The RHIZOtest, such as it has been developed for basic research purposes, has some technical and methodological characteristics that enable its routine large-scale use as a biological method (i.e. biotest) for assessing the phytoavailability of trace elements [1].

• 
   The size of the RHIZOtest device has been reduced to enable more treatments (e.g. types of soil, plant species, etc.) per unit area of growth chamber (100-150 devices m^–2).

• While the root compartment often plays a paramount role in determining the phytoavailability of trace elements, use of the root mat technique involving the physical
  
  separation of roots and soil makes it easy to recover a clean root system (i.e. not contaminated by soil particles).

• The RHIZOtest has already been used to estimate the phytoavailability of many trace elements in a specific manner, such as As, Cd, Co, Cr, Cs, Cu, Ni, Pb and Zn.

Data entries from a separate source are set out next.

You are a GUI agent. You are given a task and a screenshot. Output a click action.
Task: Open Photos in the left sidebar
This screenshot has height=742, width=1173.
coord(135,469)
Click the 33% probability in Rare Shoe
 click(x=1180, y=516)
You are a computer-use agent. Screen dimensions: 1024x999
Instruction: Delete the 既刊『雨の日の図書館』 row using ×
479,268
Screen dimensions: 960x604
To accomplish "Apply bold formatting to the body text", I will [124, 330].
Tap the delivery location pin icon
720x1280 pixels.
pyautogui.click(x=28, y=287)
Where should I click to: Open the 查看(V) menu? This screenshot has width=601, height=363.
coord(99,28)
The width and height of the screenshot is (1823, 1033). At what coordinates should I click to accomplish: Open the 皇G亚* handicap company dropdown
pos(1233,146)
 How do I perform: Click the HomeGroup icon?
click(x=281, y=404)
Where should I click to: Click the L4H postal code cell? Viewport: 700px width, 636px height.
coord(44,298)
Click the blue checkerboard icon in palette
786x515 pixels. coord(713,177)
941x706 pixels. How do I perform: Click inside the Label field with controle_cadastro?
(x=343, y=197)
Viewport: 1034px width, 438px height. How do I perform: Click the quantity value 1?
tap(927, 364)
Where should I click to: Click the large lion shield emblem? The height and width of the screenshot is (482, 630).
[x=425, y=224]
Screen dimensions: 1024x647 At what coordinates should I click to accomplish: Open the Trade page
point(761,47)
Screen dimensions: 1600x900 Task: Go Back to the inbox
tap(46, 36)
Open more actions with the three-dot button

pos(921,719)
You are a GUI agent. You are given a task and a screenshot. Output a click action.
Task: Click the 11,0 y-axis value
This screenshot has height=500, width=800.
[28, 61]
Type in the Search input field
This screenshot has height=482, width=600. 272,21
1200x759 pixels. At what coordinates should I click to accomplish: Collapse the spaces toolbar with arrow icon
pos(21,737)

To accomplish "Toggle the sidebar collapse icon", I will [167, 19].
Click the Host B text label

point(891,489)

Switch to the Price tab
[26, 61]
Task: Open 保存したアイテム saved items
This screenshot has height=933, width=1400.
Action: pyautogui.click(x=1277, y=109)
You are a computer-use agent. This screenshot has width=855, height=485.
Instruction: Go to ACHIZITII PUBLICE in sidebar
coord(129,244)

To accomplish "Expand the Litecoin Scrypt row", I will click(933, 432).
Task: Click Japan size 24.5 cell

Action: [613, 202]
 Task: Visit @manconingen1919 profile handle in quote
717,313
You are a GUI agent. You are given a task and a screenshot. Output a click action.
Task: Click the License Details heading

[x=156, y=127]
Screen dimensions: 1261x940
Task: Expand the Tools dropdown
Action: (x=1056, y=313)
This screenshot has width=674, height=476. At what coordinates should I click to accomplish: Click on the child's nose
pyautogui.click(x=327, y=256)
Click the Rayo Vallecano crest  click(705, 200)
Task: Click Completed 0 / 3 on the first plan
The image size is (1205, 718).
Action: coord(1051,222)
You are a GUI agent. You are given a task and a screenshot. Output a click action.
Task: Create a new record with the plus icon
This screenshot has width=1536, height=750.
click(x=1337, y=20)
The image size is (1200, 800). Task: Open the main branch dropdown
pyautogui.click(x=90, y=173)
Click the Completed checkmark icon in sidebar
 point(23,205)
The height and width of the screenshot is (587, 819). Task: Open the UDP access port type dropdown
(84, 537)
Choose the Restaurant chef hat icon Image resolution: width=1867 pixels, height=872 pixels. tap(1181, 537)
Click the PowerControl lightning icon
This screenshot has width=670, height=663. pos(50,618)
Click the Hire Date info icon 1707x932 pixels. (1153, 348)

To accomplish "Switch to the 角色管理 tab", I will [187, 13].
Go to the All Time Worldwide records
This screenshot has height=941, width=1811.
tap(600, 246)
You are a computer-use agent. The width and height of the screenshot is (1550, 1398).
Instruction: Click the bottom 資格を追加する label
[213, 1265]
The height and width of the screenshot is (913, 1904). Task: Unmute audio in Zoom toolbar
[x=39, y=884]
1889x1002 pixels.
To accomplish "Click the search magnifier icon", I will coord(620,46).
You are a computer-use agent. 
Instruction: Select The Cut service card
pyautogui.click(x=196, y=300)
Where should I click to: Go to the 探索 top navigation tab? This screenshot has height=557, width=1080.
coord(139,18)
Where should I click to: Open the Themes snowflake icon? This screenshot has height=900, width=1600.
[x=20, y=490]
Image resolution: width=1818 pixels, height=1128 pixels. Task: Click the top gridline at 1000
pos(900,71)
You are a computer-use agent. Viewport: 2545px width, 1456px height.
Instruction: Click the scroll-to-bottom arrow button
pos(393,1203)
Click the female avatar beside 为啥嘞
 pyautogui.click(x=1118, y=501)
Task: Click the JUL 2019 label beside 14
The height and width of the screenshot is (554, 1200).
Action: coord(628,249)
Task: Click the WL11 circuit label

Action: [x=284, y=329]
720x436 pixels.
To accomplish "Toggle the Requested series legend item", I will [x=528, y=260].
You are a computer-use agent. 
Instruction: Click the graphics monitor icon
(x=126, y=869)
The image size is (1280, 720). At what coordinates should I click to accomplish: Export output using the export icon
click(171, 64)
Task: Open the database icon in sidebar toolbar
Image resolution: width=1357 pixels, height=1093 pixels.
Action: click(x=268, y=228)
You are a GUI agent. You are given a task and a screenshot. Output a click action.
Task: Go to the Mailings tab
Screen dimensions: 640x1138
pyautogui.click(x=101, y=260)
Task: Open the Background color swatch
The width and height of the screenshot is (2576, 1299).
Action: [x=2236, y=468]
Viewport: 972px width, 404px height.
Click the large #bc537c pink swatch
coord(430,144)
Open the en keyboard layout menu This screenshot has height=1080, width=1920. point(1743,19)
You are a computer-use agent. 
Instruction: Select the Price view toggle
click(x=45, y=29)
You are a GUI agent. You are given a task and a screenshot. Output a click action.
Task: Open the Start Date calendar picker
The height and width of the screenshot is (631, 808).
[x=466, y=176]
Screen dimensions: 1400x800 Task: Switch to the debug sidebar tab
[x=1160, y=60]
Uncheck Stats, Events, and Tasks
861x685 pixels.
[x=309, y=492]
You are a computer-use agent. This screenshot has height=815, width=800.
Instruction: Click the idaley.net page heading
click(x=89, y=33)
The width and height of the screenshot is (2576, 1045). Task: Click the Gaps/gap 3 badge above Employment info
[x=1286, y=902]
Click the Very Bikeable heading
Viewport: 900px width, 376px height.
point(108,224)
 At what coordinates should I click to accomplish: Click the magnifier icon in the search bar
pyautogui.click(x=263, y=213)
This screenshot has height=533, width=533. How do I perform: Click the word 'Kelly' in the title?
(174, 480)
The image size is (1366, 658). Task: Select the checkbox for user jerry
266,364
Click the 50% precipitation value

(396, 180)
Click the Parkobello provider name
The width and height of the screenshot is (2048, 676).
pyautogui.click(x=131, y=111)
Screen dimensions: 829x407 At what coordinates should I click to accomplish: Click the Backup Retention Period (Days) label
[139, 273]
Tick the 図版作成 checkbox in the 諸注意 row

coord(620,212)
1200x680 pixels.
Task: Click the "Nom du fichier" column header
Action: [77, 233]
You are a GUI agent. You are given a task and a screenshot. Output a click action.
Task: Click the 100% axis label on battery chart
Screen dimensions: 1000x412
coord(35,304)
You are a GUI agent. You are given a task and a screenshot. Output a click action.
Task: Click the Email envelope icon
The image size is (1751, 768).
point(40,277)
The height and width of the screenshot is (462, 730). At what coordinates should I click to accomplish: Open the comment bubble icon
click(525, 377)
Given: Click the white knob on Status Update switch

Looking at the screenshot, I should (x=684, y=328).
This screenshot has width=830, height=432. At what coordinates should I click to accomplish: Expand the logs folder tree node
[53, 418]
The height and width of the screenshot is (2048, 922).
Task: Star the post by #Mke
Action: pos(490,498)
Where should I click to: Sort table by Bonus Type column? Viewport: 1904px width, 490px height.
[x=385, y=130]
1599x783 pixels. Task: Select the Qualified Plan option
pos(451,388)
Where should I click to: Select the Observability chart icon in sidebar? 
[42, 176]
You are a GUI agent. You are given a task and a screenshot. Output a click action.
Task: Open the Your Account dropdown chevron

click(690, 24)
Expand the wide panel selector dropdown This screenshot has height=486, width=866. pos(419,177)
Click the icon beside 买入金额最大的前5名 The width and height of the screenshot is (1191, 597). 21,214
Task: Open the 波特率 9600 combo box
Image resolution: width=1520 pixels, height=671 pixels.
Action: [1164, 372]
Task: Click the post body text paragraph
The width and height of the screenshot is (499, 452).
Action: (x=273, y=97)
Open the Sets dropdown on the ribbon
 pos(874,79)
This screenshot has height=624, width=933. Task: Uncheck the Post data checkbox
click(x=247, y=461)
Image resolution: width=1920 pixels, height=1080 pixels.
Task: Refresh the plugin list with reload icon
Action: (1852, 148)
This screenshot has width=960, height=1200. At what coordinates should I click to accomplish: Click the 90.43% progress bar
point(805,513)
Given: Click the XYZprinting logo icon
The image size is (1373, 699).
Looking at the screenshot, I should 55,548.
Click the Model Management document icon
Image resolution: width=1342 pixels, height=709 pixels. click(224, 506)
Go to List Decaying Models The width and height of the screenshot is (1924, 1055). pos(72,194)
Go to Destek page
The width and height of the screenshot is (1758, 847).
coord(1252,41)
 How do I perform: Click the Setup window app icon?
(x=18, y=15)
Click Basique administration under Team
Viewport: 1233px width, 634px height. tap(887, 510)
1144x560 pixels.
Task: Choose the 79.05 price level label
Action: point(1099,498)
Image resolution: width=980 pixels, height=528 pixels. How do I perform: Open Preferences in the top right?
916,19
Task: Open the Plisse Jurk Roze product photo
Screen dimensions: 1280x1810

• The RHIZOtest is adapted to many plant species. Seventeen plant species have already been grown with the RHIZOtest: Brassica napus, Brassica oleracea, Bromus mollis, Festuca arundinacea, Festuca ovina, Festuca rubra, Hordeum vulgare, Lactuca sativa capitata, Lolium perene, Lycopersicon esculentum, Medicago sativa, Nicotiana tabacum, Raphanus sativus, Sorghum bicolour, Trifolium pratense, Triticum aestivum, Triticum turgidum durum.
  

• Lastly, the growth period is relatively short (3 weeks: 2 weeks’ growth and 1 week’s exposure to soil) for a biological method based on plant cultivation.

1. De Vaufleury A et Bravin M 2011 Outils d’évaluation de la biodisponibilité des contaminants dans les sols et apport en éRé. Synthèse de l’atelier n°2 - Séminaire ADEME sur l’évaluation des Risques pour les écosystèmes, 20 p.